Erst seit dem Jahr 2000 verwenden die internationalen Moths Tragflächenprofile an Schwert und Ruder, die den gesamten schlanken Rumpf sowie Steuermann oder Steuerfrau über die Wasseroberfläche heben. So wird der Wasserwiderstand drastisch reduziert, die Geschwindigkeit stark erhöht – eine Quelle des Vergnügens für alle, die dem Mottenfieber erliegen.

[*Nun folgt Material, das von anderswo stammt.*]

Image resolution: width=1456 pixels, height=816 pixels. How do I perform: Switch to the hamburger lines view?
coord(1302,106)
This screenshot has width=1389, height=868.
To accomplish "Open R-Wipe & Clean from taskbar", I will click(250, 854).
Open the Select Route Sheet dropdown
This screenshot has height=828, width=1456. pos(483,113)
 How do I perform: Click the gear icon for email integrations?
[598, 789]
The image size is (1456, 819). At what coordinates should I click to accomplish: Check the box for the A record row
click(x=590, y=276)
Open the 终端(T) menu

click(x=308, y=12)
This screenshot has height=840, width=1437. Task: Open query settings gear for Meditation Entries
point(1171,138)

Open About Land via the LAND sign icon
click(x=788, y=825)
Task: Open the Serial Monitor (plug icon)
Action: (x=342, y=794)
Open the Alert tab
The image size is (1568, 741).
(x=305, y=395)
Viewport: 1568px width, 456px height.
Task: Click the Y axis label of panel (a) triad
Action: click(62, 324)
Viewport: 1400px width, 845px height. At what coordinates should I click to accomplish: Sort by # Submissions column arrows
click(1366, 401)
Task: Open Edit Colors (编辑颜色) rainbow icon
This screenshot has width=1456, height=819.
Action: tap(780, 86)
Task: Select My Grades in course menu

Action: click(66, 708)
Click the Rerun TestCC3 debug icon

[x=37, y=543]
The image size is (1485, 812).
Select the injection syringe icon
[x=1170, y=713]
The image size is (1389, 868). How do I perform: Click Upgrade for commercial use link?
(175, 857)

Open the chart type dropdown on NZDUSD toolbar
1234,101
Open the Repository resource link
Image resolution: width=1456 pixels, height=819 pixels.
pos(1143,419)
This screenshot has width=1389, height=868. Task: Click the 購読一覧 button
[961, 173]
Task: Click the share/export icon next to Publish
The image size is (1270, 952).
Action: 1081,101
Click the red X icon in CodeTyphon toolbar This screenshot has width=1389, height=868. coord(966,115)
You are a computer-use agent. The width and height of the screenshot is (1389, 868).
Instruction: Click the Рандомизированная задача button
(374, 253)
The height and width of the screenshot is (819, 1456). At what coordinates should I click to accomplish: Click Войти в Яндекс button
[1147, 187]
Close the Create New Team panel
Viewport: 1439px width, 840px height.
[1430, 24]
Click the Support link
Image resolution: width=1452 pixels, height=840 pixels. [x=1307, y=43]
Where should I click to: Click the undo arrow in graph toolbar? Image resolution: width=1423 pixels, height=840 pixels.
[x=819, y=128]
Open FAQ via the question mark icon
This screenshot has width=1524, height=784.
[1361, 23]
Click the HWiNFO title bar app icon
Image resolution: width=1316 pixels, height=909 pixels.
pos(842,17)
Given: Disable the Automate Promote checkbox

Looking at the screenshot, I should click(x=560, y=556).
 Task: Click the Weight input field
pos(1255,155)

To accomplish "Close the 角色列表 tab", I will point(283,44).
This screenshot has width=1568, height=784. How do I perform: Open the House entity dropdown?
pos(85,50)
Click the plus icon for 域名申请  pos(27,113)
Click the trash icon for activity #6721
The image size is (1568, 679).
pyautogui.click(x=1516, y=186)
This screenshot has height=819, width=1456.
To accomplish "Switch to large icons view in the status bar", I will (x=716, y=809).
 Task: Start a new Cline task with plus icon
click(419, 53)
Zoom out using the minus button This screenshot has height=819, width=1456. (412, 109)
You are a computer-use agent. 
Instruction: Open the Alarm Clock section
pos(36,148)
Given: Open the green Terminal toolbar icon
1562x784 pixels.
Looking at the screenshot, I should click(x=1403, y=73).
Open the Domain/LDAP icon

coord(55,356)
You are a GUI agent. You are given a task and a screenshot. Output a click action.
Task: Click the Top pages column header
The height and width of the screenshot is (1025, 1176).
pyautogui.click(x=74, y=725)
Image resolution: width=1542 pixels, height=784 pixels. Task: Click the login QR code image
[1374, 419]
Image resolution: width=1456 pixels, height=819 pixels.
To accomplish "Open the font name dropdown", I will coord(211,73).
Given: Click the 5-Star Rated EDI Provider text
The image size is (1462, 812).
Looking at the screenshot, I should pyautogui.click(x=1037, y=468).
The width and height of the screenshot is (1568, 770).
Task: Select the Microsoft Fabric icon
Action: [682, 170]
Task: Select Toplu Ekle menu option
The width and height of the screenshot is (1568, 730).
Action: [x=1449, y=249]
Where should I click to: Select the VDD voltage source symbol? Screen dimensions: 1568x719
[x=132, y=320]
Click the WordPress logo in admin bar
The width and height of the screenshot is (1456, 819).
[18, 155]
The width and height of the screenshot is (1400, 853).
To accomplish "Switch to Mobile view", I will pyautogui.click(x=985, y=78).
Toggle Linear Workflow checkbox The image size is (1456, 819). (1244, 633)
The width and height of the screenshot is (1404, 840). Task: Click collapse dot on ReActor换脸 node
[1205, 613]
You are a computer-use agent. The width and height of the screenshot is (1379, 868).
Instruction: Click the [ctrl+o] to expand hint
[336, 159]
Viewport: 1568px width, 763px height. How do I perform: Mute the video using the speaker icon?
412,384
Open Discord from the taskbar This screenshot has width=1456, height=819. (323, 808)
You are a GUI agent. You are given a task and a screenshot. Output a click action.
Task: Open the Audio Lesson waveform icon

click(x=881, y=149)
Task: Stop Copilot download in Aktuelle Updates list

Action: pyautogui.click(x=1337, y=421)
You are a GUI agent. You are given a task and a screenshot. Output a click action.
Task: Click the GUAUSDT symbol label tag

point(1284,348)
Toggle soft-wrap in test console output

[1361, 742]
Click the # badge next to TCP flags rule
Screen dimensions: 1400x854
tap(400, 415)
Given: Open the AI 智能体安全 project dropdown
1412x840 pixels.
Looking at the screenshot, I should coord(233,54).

Motten sind die bekanntesten „fliegenden“ Foiler für Solo-Akteure. Wazps und andere Modelle bieten ähnlichen Geschwindigkeitsrausch über dem Wasser. Weil das Foiling inzwischen im Hochleistungssegelsport fast überall Einzug gehalten hat, rücken die Motten mit ihren aus America’s Cup, SailGP oder von den Olympischen Spielen bekannten Bändigern wie Superstar Tom Slingsby, Paul Goodison, Francesco Bruni oder Phil Robertson immer mehr ins Rampenlicht.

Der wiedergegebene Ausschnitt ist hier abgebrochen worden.